__WHAT TO PRODUCE__
The data below is to be written out exactly, with no pictures.

DATASET section start

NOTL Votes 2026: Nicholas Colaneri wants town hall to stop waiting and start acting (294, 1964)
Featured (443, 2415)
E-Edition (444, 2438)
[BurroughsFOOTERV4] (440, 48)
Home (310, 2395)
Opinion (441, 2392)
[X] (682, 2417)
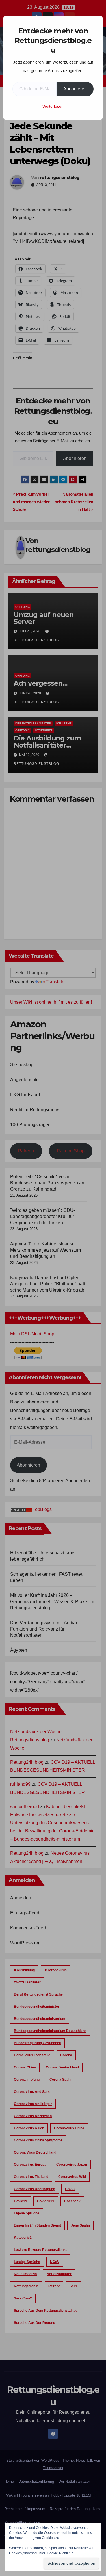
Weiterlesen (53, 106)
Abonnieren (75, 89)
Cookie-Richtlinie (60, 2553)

DATASET section end

__RESPONSE BELOW__
NOTL Votes 2026: Nicholas Colaneri wants town hall to stop waiting and start acting (294, 1964)
Featured (443, 2415)
E-Edition (444, 2438)
[BurroughsFOOTERV4] (440, 48)
Home (310, 2395)
Opinion (441, 2392)
[X] (682, 2417)
Weiterlesen (53, 106)
Abonnieren (75, 89)
Cookie-Richtlinie (60, 2553)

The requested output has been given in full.